AMENDMENT-REFUSAL OF-NONSUIT-JUDGMENT OF.

1. It is not an abuse of discretion upon the part of the trial court to refuse permission to amend a pleading where upon appeal a case has been remanded for a new trial, and where the amendments sought were directly contradictory to the original allegations, and where the amendments were sought for the apparent purpose of avoiding matters formerly alleged and proven in the case, and upon which issue had been joined where no showing is made of excusable inadvertence or mistake, or of fraud upon the part of the other party contributing thereto.

2. Evidence examined and held that upon close of plaintiff's case a nonsuit was properly granted.

APPEAL from the District Court of the Eighth Judicial District for Kootenai County. Hon. John M. Flynn, Judge.

Action to recover damages for personal injuries. Judgment of nonsuit entered at close of plaintiff's case. Motion for a new trial denied. Plaintiff appeals from judgment of nonsuit and from order denying new trial. Affirmed.

Judgment affirmed. Costs awarded to respondent.

Elder &amp Elder and Stiles & Devaney, for Appellant.

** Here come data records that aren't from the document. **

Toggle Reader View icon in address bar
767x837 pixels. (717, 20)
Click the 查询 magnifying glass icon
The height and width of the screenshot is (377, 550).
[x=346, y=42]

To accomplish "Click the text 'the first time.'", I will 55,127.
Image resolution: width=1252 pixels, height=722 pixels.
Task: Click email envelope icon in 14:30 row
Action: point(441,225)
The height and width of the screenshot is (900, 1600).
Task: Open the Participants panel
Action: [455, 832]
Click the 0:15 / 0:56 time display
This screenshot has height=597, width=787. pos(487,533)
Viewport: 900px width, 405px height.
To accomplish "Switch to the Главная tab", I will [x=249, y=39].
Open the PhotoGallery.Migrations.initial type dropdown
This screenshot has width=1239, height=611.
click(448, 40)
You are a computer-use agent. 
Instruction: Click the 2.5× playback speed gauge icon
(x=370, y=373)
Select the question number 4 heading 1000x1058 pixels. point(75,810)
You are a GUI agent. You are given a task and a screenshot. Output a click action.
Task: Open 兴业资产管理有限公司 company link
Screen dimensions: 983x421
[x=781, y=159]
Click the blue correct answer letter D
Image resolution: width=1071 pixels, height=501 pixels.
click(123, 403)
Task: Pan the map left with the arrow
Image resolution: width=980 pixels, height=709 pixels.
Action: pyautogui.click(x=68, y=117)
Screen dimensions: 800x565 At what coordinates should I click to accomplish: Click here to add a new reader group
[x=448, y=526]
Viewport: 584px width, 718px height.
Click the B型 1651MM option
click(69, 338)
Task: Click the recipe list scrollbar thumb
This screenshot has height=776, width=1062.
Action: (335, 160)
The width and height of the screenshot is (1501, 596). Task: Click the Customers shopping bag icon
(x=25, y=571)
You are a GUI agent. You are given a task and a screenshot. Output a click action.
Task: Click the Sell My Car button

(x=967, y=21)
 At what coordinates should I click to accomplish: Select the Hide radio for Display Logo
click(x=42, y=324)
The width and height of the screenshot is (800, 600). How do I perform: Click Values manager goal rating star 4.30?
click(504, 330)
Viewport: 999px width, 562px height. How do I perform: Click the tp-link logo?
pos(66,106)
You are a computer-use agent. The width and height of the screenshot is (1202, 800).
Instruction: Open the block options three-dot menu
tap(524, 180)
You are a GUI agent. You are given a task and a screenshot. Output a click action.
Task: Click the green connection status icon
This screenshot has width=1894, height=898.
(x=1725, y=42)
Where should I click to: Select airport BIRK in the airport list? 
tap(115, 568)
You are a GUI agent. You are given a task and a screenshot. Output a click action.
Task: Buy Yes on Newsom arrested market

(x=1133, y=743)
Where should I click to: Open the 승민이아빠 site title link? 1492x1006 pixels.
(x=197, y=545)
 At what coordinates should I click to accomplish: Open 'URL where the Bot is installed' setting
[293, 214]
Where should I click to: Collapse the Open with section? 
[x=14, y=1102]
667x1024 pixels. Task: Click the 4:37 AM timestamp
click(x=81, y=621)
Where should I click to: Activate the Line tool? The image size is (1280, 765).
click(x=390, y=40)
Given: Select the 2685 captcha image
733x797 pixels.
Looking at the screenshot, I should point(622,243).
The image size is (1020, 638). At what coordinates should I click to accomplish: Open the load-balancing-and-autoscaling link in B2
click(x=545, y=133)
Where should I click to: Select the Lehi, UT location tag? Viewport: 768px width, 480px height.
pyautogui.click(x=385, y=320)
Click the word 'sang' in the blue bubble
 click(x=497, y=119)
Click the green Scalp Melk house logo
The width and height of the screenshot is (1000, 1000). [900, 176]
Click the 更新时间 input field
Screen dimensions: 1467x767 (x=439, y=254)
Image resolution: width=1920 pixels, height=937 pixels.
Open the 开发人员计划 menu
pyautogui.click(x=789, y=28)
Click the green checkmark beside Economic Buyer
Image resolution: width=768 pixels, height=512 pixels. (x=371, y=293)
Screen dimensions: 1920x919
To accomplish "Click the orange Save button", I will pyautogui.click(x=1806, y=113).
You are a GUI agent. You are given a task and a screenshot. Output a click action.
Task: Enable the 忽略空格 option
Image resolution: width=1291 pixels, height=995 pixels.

The court should have permitted the amended complaint to be filed and served, and in failing to do so it did not make reasonable use of a sound discretion in the premises, and its action should therefore be reversed and the amendments permitted. (Flaherty v. Butte Electric Ry. Co., 43 Mont. 141, 115 P. 40.)

Where the defendant has discovered or should have discovered the peril of a person to which his own negligence may have exposed him in the first instance, and it is apparent that he cannot escape therefrom or for any reason does not make the effort to do so, or is apparently oblivious to or unaware of his exposed condition and danger, the duty at once becomes imperative for the defendant to use all reasonable care under the circumstances with the means and facilities at hand to avoid injuring him, and if this is not done the defendant becomes liable in damages notwithstanding the negligence of the injured party. (Pilmer v. Boise Traction Co., 14 Idaho 327, 125 Am. St. 161, 94 P. 432, 15 L. R. A., N. S 254; Anderson v. Great Northern Ry. Co., 15 Idaho 513, 99 P. 91; 2 Bailey on Personal Injuries, 2d ed., sec. 504; Havel v. Minneapolis etc. R. Co., 120 Minn. 195, 139 N.W. 137; Neary v. Northern P. R. Co., 37 Mont. 461, 97 P. 944, 19 L. R. A., N. S., 446.)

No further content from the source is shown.